[Items from a data source]
########
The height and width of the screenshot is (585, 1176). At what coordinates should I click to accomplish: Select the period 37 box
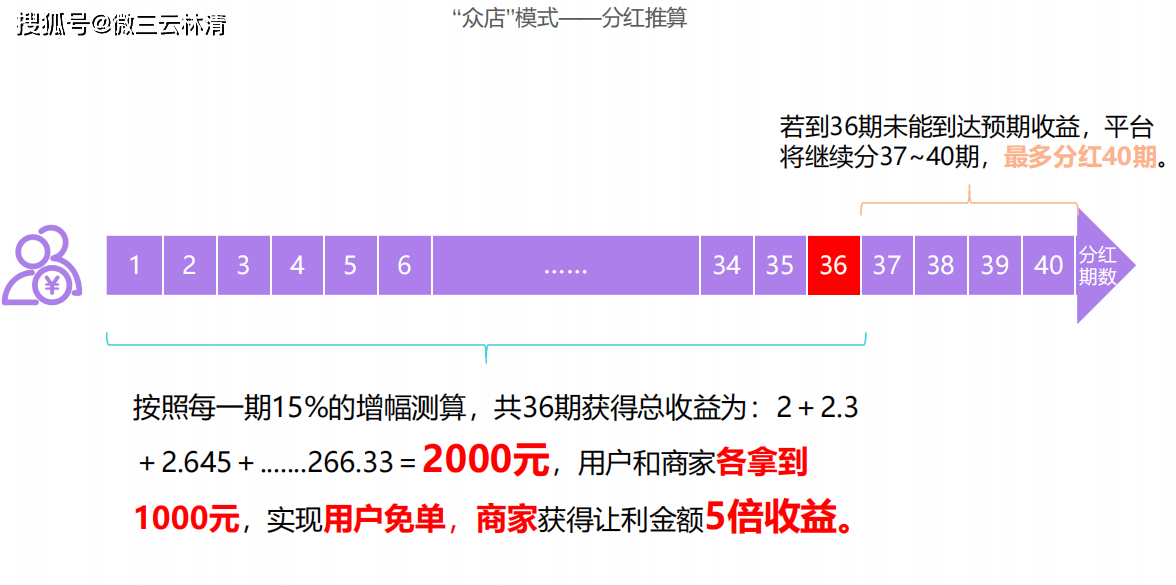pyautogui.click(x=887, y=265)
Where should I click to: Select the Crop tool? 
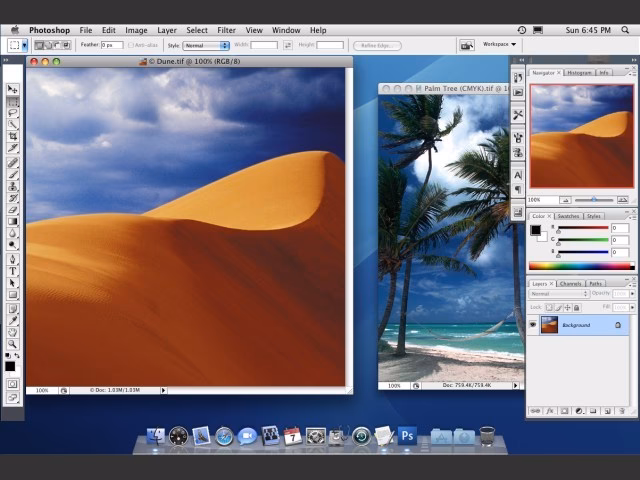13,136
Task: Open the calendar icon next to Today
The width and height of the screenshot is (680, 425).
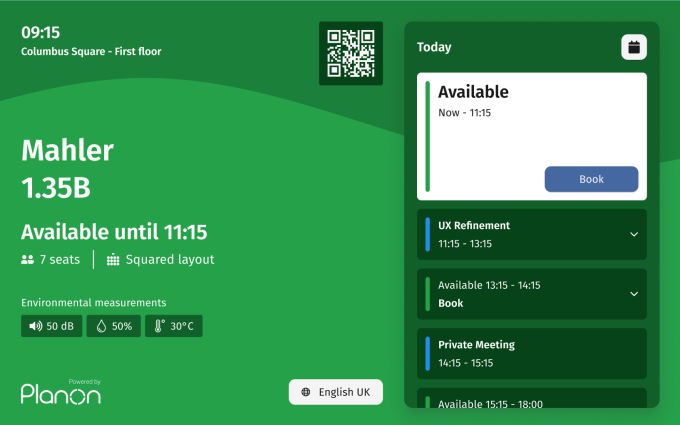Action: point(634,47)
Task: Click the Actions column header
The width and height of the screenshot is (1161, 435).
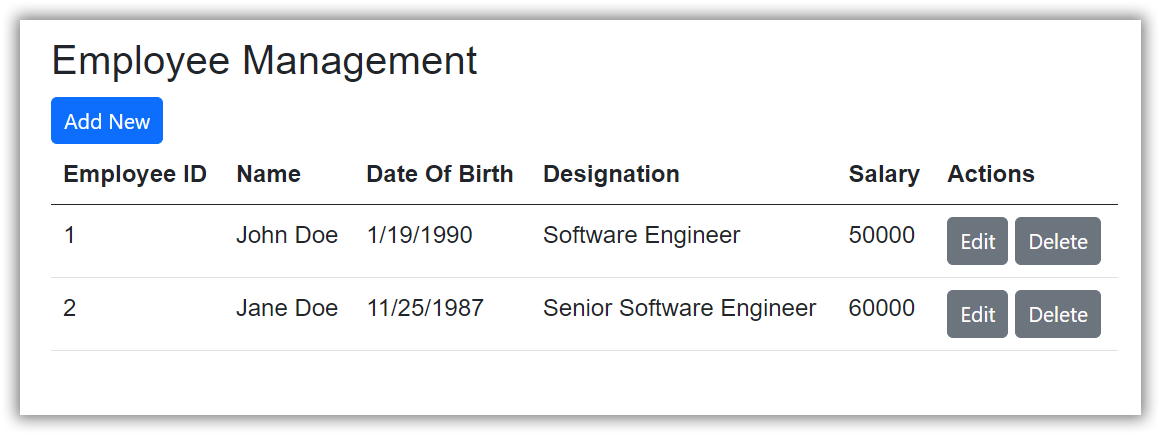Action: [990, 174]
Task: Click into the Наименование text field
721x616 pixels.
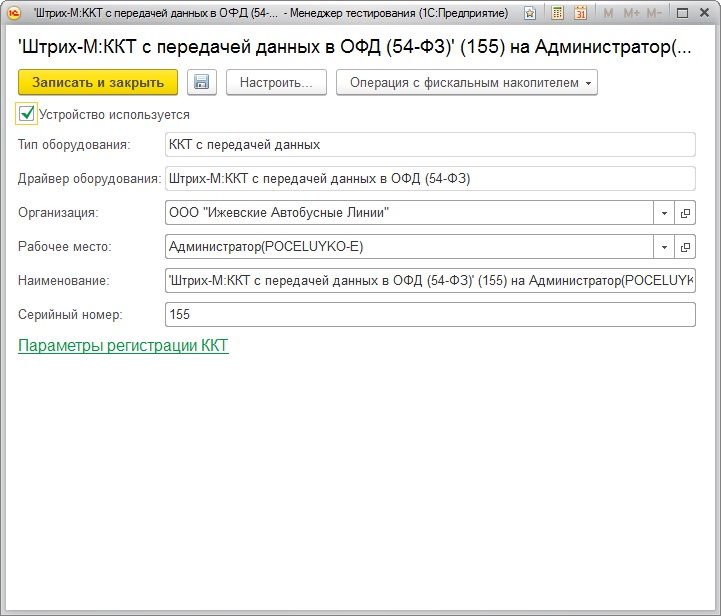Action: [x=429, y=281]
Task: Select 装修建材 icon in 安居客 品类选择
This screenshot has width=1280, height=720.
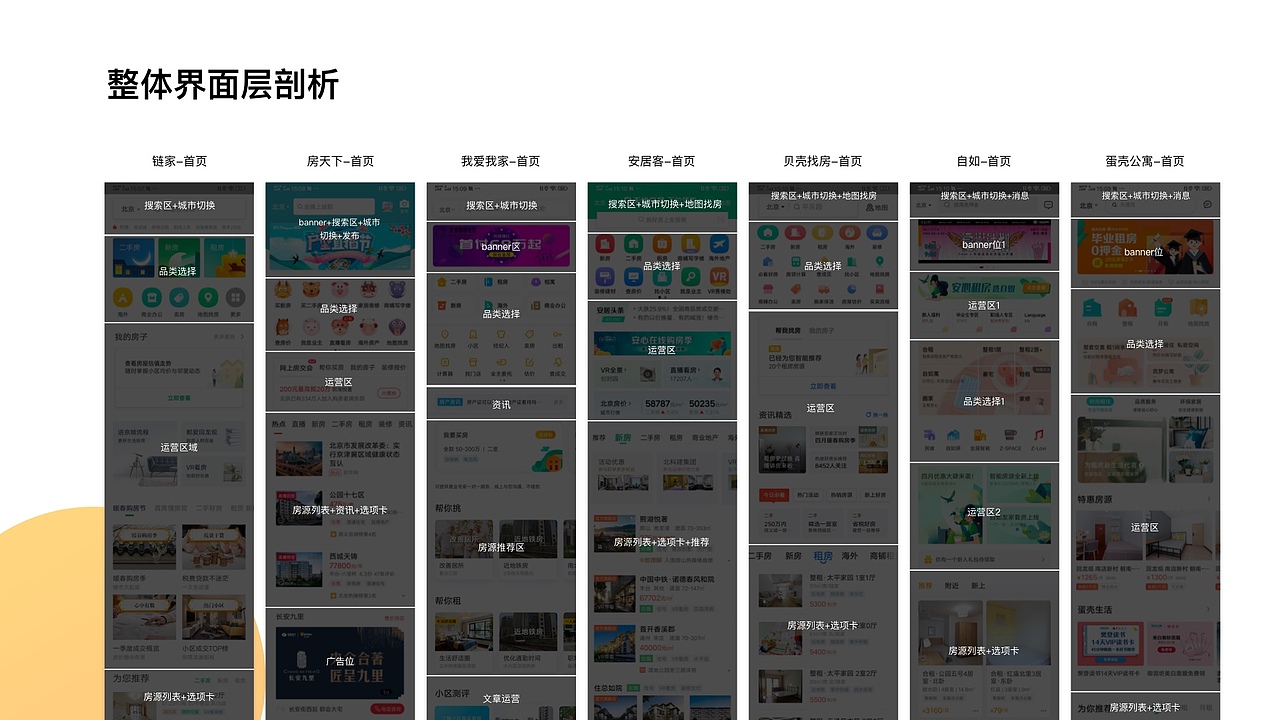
########
### Work instruction
Pull out all lines from the entries above that include the word "Task".

### Reply
Task: Open the calendar icon next to Today
Task: Click the Actions column header
Task: Click into the Наименование text field
Task: Select 装修建材 icon in 安居客 品类选择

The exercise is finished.